> **Activity**:
Translate this sentence from the text about Love in the Time of Cholera into Spanish: "When Fermina’s father learns of the secret arrangement, he forbids the match and takes Fermina away."

> **Exercise text**:

>>>

In an unnamed South American city at the turn of the century, a young telegraph operator named Florentino Ariza falls in love the with beautiful Fermina Daza. Encouraged by her romantic aunt, Fermina exchanges letters with Florentino, and the two eventually agree to marry. When Fermina’s father learns of the secret arrangement, he forbids the match and takes Fermina away. Eventually, she agrees to marry the wealthy Dr. Juvenal Urbino. The heart-broken Florentino promises himself that he will wait for Urbino’s death, never giving his heart to anyone else. More than fifty years later, Dr. Urbino dies, and Florentino appears at Fermina’s door, and she demands that he leave and never return.
Lest you think that I’ve just spoiled the plot of Gabriel García Márquez’s masterful Love in the Time of Cholera, rest assured that the deathbed confrontation occurs at the end of the first chapter. From the beginning, we know the general outline of almost the entire story; the rest of the book fills in the gaps in Fermina and Florentino’s youthful romance, Fermina’s long marriage, and Florentino’s life of waiting for the woman he has given his heart to.

<<<

(Extracted data entries)
>>>

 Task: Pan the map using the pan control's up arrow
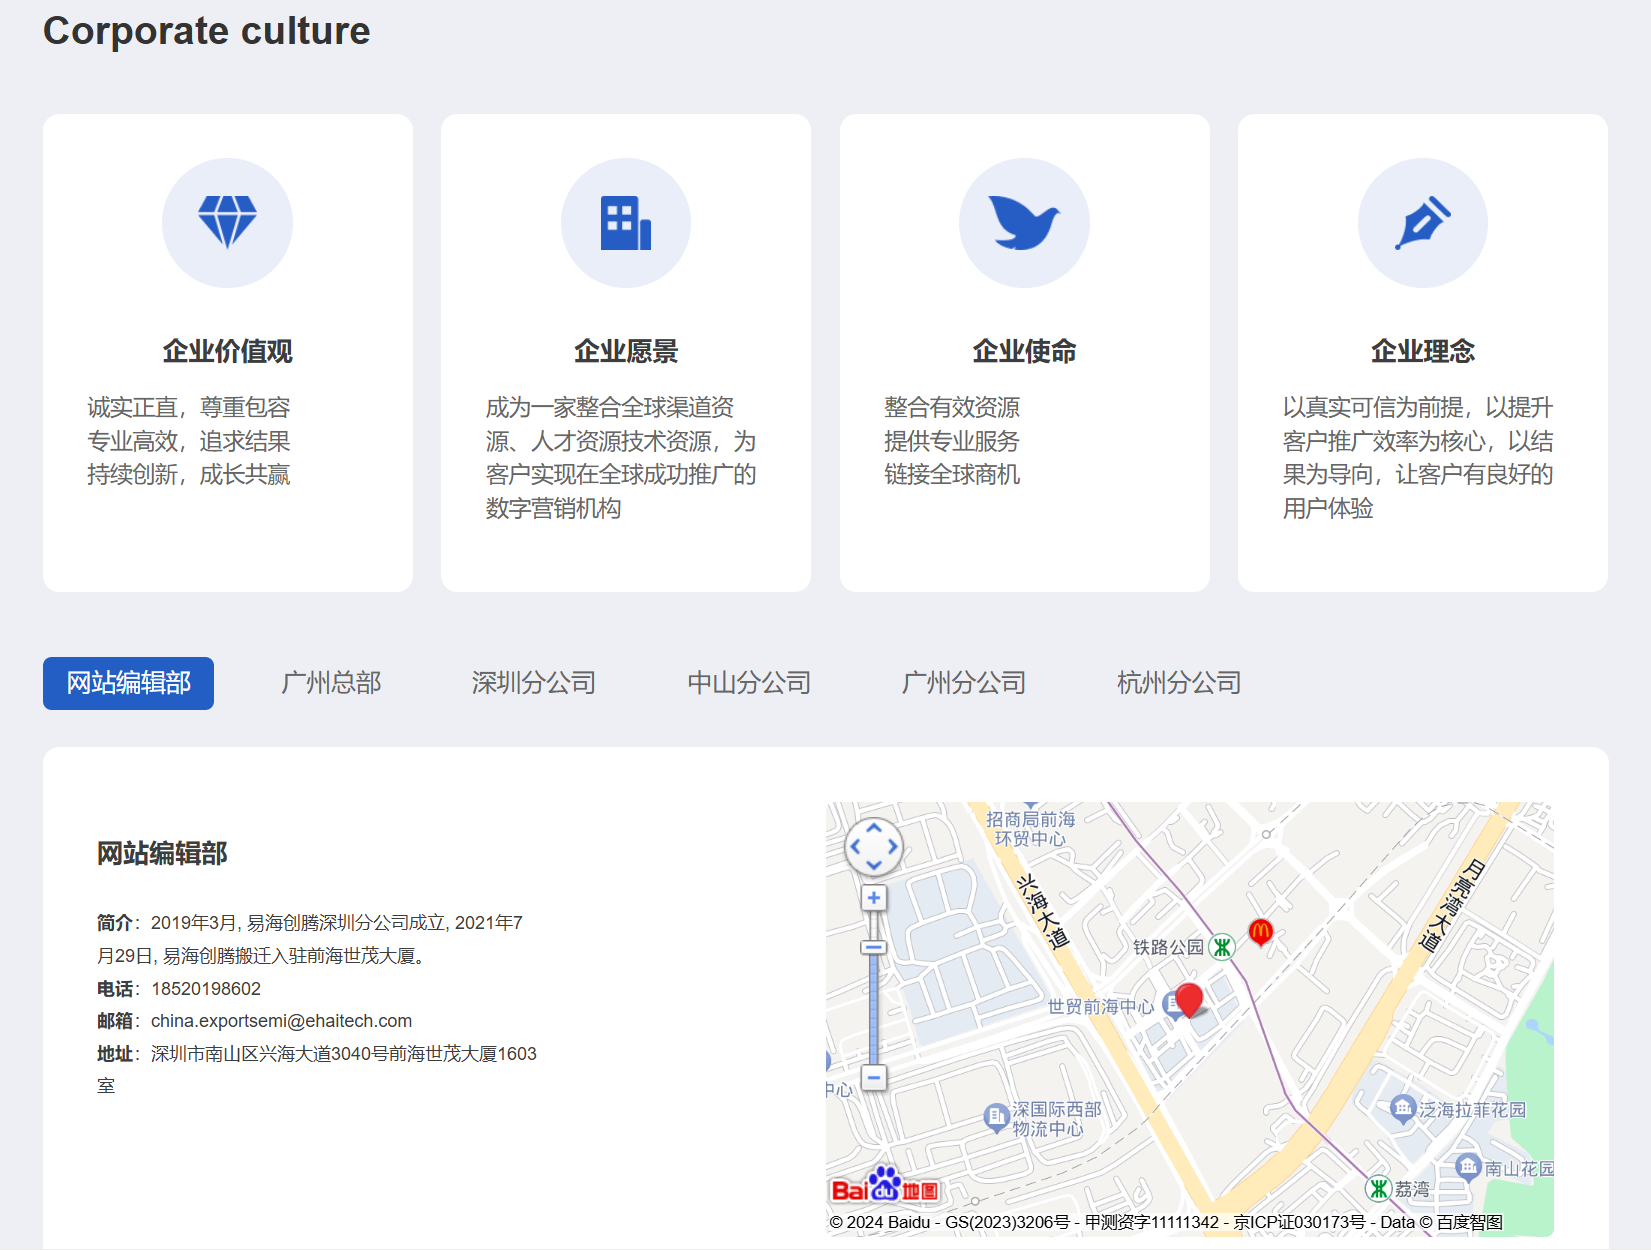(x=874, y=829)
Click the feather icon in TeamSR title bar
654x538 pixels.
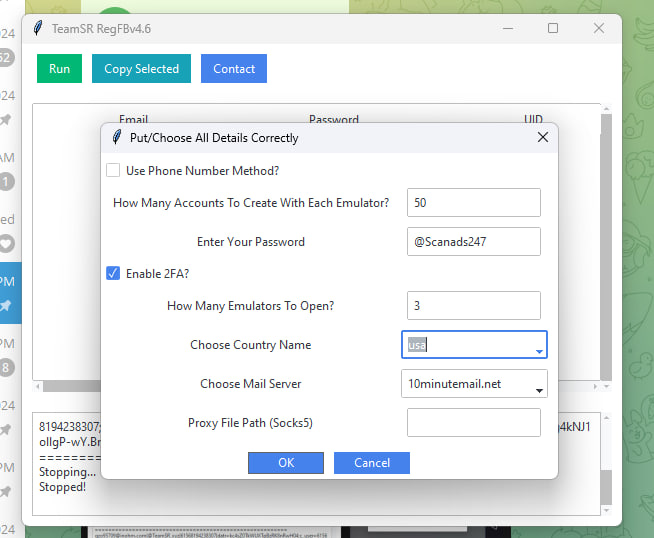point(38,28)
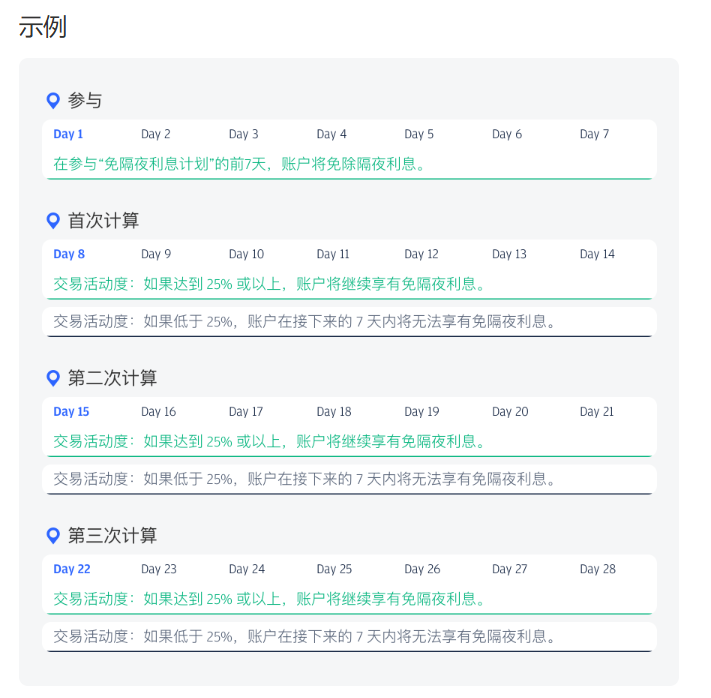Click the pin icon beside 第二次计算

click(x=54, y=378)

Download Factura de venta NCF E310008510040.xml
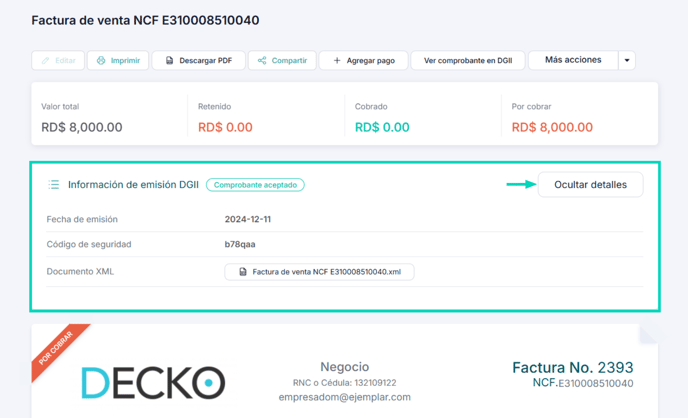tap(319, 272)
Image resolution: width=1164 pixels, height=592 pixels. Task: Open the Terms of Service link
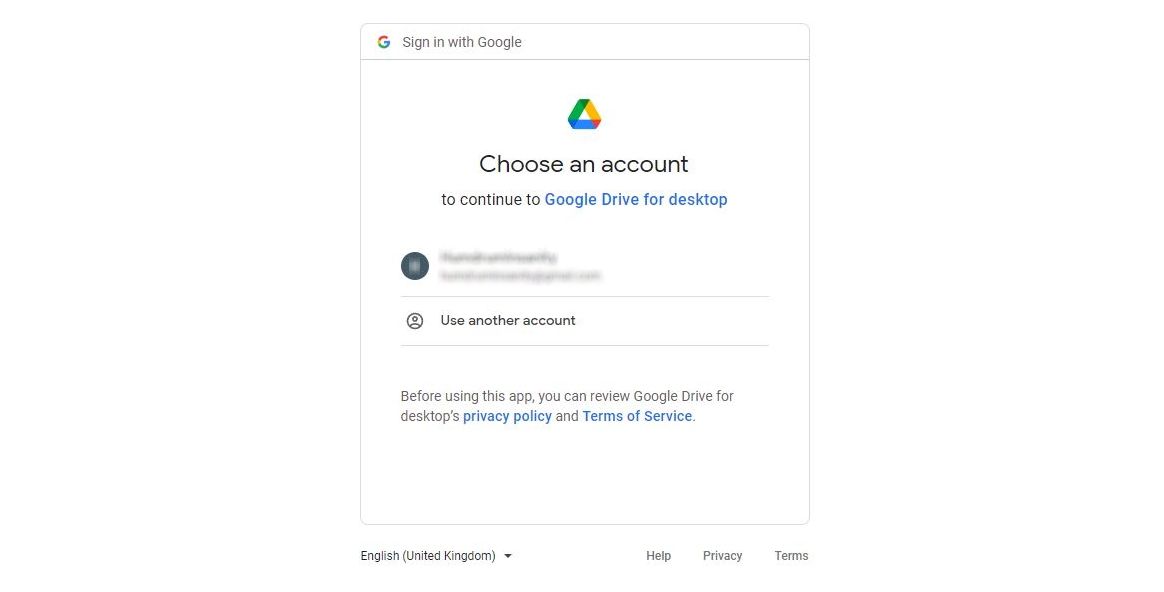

<<<

> **Your solution**:
Cuando el padre de Fermina se entera del acuerdo secreto, prohíbe la unión y se lleva a Fermina lejos.